The first series adapts four of Booth’s early novels—Black Dog, Dying to Sin, Blind to the Bones, and Dancing with the Virgins—each as a feature-length episode exploring different facets of Peak District life and death. The opening investigation begins when renovations at a Derbyshire farm unearth a body, setting in motion a mystery that reveals disturbing truths about the local community. As Cooper attempts to teach his new colleague about Edendale folklore, including the legend of a severed head known as ‘Screaming Billy’, a second body appears at the same location—this one missing its head entirely. The case forces both detectives to confront not only a killer but also the shadowy beliefs and long-buried secrets that still hold sway in these ancient hills.
DC Ben Cooper embodies the best qualities of rural policing: deep local knowledge, intuitive understanding of community dynamics, and the ability to read people shaped by generations of Peak District life. As a born-and-bred local, Cooper navigates the complex web of relationships, grudges, and loyalties that define small-town existence. His approach to investigation relies heavily on understanding context and human nature, often picking up on subtle cues that outsiders miss entirely. However, his closeness to the community can also prove problematic, as personal connections occasionally cloud professional judgement and make it difficult to maintain the necessary detachment that serious crime demands.
DS Diane Fry arrives from Leeds as a guarded newcomer with her own reasons for transferring to rural Derbyshire—reasons that remain shrouded in mystery. Her more urban, by-the-book approach to policing initially clashes with Cooper’s intuitive, relationship-based methods. Fresh from city policing, Fry struggles to understand the Peak District’s unique history, its insular sense of community, and the way that centuries-old traditions and superstitions continue to influence contemporary life. Where Cooper sees neighbours and familiar faces, Fry sees potential suspects and evidence chains. Her outsider perspective often proves invaluable in cases where local knowledge creates blind spots, though her inability to read the nuances of rural relationships can lead to misunderstandings and missed opportunities.
The series capitalises on the Peak District’s dramatic landscapes and atmospheric locations, using the region’s natural beauty and isolation to create a distinctive visual identity. The rugged moorlands, limestone gorges, and picturesque villages that draw tourists also harbour darker secrets in Booth’s fictional world. The production emphasises the contrast between the area’s stunning scenery and the grim realities of the crimes being investigated, creating what has been termed ‘rural noir’—a subgenre that exposes the darkness lurking beneath pastoral beauty. Ancient stone circles, abandoned farms, remote footpaths, and labyrinthine cave systems all feature as settings that are simultaneously spectacular and sinister.

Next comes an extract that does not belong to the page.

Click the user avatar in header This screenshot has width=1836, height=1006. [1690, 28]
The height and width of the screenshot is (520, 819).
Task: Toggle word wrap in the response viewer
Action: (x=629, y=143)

The dynamic between Cooper and Fry provides the series’ emotional core. Their partnership, born of professional necessity rather than personal choice, forces both detectives to confront their own limitations and preconceptions. Cooper must learn to question assumptions based on familiarity, whilst Fry gradually discovers that urban policing techniques don’t always translate to rural contexts where relationships matter as much as evidence. As they work together across multiple cases, professional respect slowly develops, though their fundamentally different worldviews ensure that tension remains. The series promises to explore how their personal lives begin to intertwine, hinting at a friendship that transcends their investigative partnership—though the path to that friendship will be complicated by their contrasting personalities and approaches.
With 18 Cooper and Fry novels already published, the series has ample source material for future seasons, should this initial four-episode run prove successful with viewers. Booth’s reputation for atmospheric storytelling, complex plotting, and nuanced character development provides a strong foundation for television adaptation, whilst the Peak District setting offers endless possibilities for visually striking crime drama that distinguishes itself from the urban procedurals that dominate contemporary television.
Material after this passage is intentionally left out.